## EXERCISE DESCRIPTION
Only lines containing "width" are wanted from the data below. Copy those lines.

## DATA SUPPLIED
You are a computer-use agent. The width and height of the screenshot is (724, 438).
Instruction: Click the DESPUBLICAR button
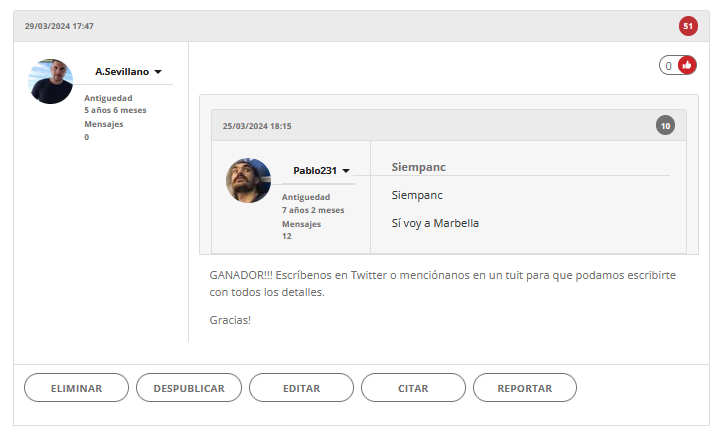[189, 388]
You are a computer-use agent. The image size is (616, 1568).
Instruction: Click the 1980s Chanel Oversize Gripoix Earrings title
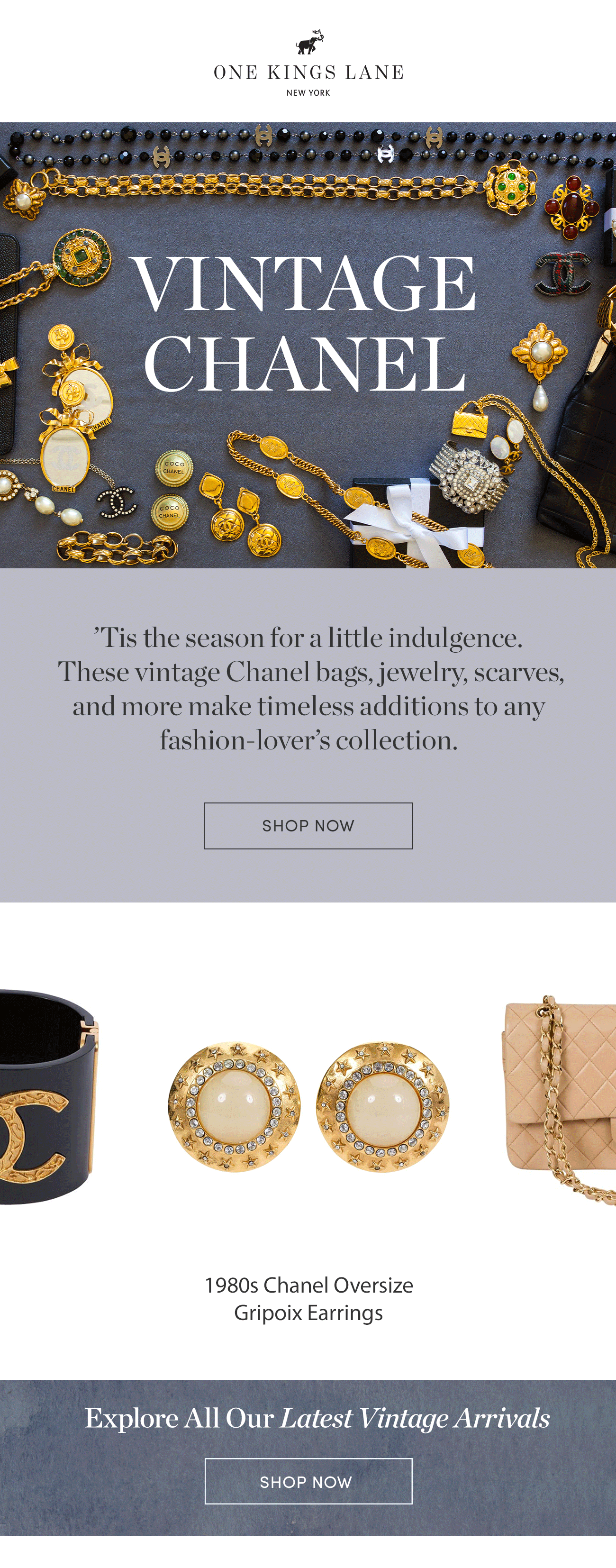pos(308,1298)
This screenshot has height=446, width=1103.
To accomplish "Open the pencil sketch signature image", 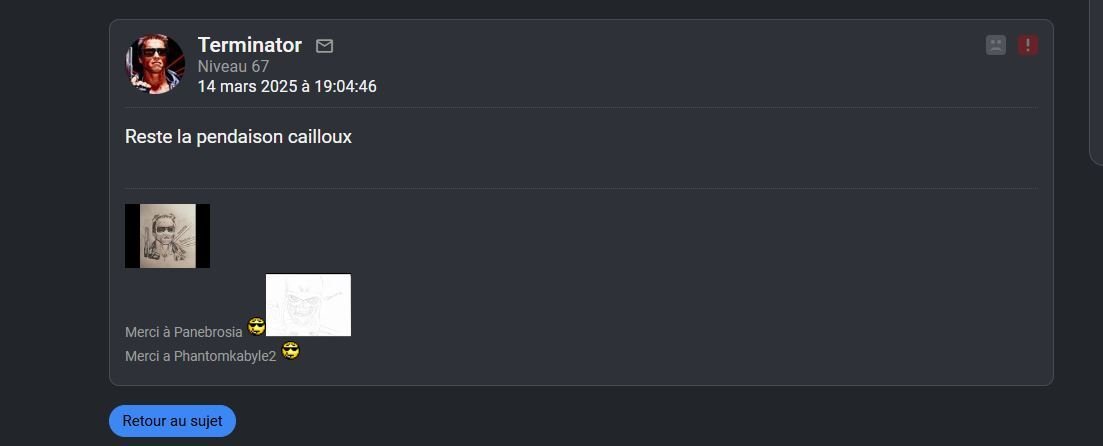I will point(167,236).
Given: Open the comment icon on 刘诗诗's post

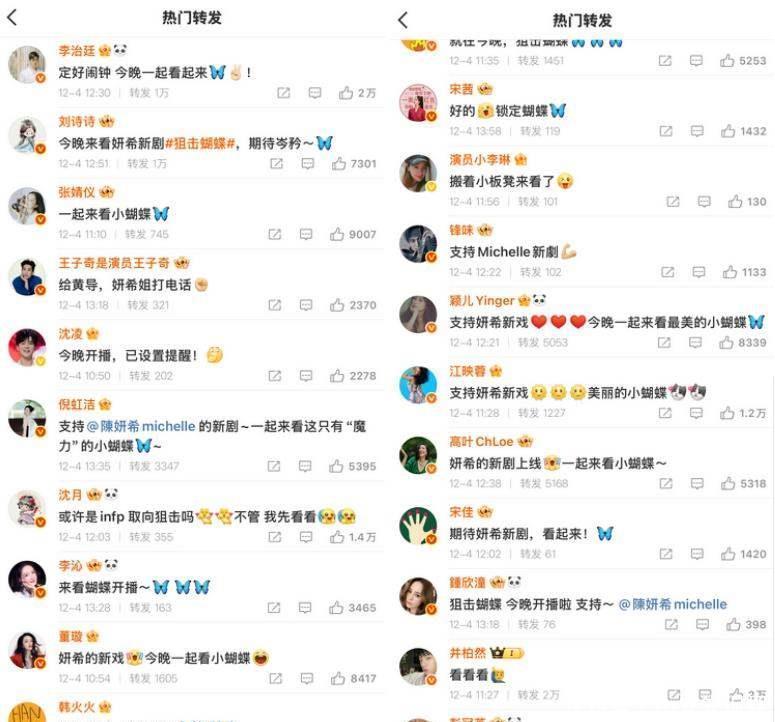Looking at the screenshot, I should coord(307,164).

## WRITTEN SOLUTION
You are a computer-use agent. The width and height of the screenshot is (724, 438).
This screenshot has height=446, width=1103.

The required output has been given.